Fortunately, Joseph says, they had a solid partner in Salem Five to help guide them through the process. After vetting five different banks, they found Salem Five to be “a very different animal than everybody else on a number of different levels,” he says. “Their ability to communicate and understand our goals were really like none other and we had access one-on-one access to their decision-makers that you’d never see at another institution, and that access and guidance were huge.”

“Salem Five was the bank that really made us feel like they were investing in not just the numbers or the company, but really the people in the company,” Stephen opines. “They looked beyond our bottom line and historical numbers, and made us feel like they believed in our team. That was a key differentiator in our choosing Salem Five.”

Up next for Joseph’s

Now firmly in control, the brothers acknowledge that they’re taking on risk on behalf of themselves and the entire organization, but that they’re looking at changes designed to serve the company in the long term.

“We’re not planning three to five years out, we want to make changes that ensure the company’s success 50 years from now,” Stephen relates. “We know the potential we have in this business and our people, so we’re going to provide the systems we need to continue what our grandfather started.”

To get there, the Boghos’s have already made investments in people and technology that would help free them up to plan for growth. For example, Joseph’s Bakery now has a general manager for the first time in its history and it’s beefing up leadership on the line production side as well. In addition, Joseph’s will soon pull the trigger on ERP and CRM systems designed to give it greater insights on its own numbers and customer data, with the goal of giving management the ability to maximize decision-making capabilities.
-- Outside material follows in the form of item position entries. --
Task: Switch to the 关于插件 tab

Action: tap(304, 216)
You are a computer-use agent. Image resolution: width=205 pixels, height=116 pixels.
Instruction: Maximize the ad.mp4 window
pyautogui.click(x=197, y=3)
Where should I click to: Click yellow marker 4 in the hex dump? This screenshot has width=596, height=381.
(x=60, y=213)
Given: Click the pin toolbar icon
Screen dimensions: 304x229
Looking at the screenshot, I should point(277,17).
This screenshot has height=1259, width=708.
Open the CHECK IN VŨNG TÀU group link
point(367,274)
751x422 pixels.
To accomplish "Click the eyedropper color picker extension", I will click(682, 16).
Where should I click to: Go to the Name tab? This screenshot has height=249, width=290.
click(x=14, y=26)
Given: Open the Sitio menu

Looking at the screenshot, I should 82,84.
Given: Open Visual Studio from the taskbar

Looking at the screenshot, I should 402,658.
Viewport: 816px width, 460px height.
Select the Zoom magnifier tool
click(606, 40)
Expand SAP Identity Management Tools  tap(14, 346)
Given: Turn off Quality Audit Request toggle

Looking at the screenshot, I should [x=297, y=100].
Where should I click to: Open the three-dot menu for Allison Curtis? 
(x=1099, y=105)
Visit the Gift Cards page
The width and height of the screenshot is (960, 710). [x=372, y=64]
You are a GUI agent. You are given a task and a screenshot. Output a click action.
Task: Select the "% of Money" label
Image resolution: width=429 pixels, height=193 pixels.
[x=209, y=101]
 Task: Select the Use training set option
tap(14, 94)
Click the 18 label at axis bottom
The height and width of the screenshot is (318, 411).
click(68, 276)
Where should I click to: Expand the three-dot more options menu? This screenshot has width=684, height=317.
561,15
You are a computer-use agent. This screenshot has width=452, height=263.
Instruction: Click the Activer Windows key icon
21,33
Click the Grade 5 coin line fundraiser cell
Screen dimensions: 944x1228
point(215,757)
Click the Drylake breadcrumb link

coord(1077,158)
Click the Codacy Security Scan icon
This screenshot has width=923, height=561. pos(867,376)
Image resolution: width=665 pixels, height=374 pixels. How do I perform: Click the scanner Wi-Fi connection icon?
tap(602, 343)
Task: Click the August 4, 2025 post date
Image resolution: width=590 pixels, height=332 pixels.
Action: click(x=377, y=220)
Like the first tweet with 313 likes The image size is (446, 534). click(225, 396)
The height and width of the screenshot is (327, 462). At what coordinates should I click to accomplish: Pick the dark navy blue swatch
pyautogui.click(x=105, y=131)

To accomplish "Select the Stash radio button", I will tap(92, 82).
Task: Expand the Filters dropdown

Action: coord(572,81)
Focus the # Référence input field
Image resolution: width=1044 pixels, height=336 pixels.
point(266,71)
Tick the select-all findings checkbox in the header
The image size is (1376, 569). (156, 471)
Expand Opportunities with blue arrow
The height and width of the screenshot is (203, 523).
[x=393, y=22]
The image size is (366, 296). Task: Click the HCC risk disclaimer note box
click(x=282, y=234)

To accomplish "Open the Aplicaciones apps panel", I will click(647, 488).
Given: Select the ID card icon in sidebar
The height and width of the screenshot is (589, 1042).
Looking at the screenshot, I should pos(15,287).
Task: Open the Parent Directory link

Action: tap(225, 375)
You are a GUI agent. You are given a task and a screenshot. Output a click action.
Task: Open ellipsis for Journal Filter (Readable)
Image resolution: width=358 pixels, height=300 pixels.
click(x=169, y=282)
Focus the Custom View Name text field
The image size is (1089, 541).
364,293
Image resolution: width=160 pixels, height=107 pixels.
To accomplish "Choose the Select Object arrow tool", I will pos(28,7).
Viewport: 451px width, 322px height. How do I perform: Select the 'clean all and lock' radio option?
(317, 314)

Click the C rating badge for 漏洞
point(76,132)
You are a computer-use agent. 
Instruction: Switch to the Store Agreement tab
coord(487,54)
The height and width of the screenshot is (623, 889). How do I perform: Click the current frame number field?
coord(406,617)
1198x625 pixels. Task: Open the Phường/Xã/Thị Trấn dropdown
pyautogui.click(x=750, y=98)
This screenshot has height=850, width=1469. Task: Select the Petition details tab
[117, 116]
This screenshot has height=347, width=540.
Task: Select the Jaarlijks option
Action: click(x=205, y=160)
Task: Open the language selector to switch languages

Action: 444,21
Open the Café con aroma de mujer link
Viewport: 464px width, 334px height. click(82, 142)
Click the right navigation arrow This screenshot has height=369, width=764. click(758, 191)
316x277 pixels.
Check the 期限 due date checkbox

“We know that the changes we’re making may be difficult on a cultural level,” relates Joseph. “A lot of people look at Steve and I and say, ‘Hey, things are going pretty good around here. Why are you trying to change things?’ But we’re of the mind-set that there’s always room for continuous improvement and if you’re not doing that, you’re stagnating, and your competition isn’t. If you’re not growing, you’re eventually gone.”